**EXERCISE DIRECTIONS**
In this exercise, print only the lines of the records below from the one with "The width and" through the one with "At what coordinates", inclusive. Pictures are not part of the copy.

**RECORDED DATA**
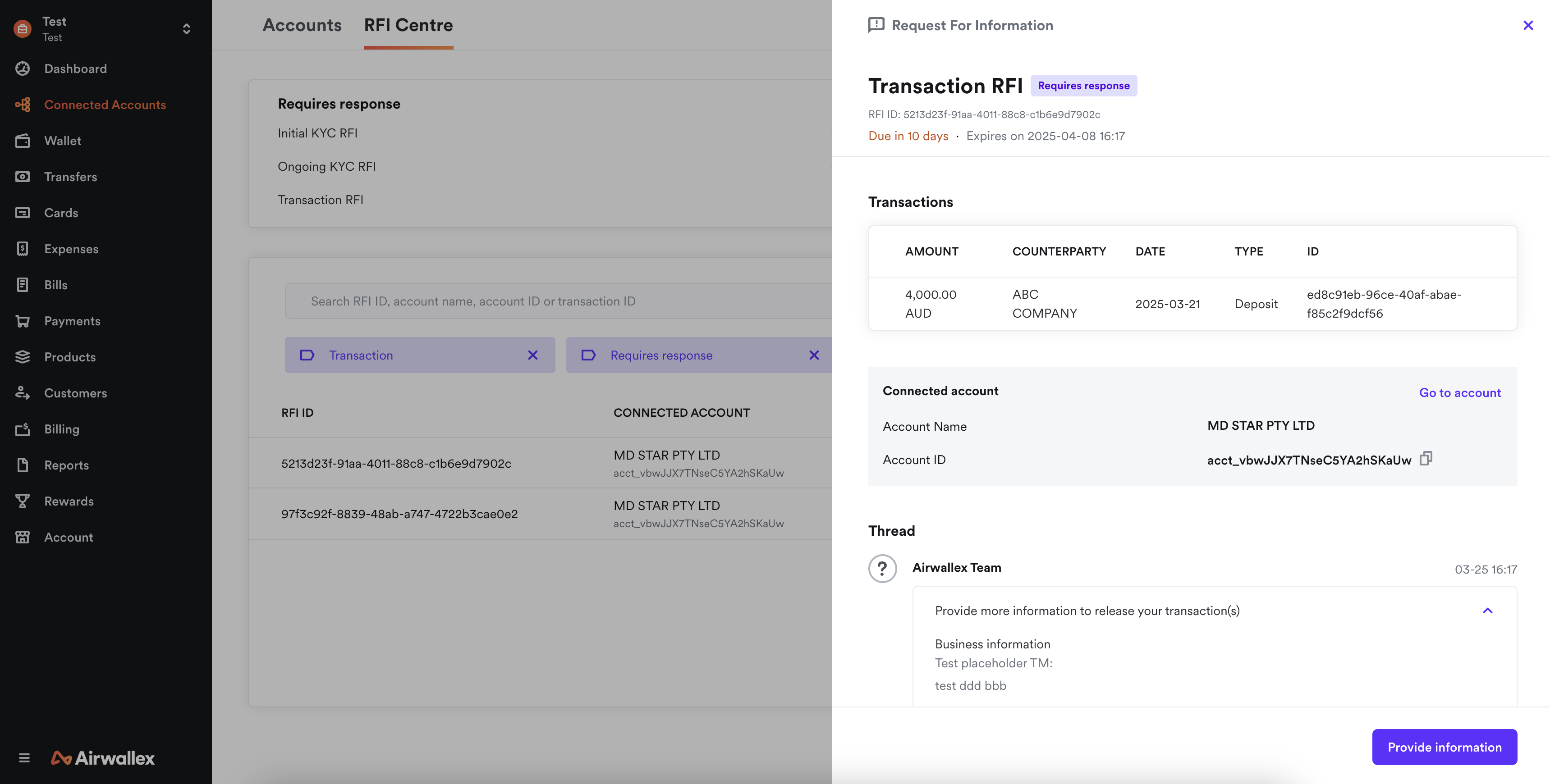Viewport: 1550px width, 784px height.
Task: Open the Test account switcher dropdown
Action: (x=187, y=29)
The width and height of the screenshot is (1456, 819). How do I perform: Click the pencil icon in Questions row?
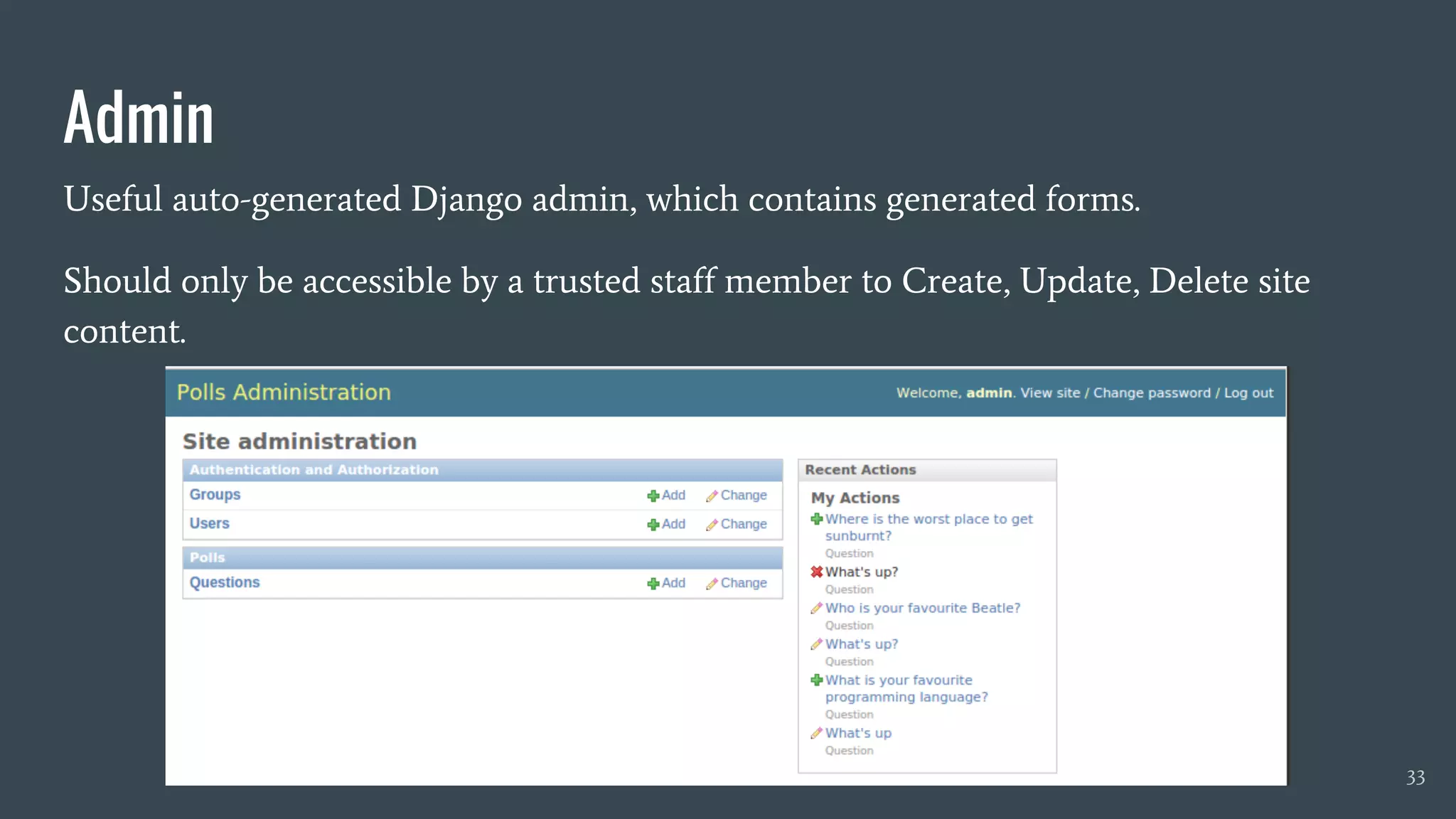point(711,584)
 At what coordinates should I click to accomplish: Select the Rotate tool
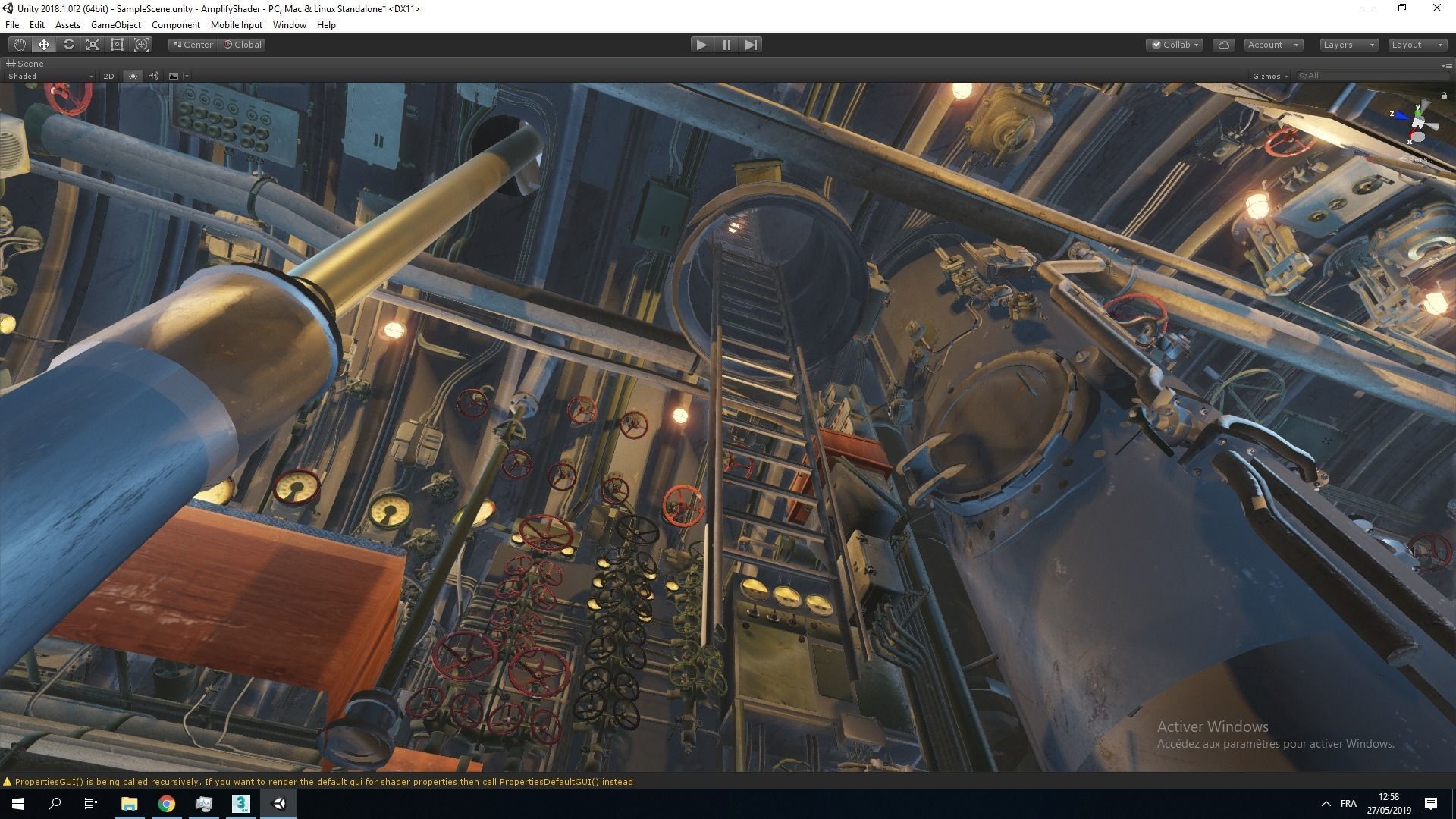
* * *
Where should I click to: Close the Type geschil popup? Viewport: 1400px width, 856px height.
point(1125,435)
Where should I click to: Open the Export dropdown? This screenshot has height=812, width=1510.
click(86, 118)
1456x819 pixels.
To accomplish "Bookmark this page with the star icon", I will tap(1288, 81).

**REPLY**
The width and height of the screenshot is (1456, 819). How do I perform: Click the pencil icon in Questions row?
point(711,584)
 At what coordinates should I click to accomplish: Select the Rotate tool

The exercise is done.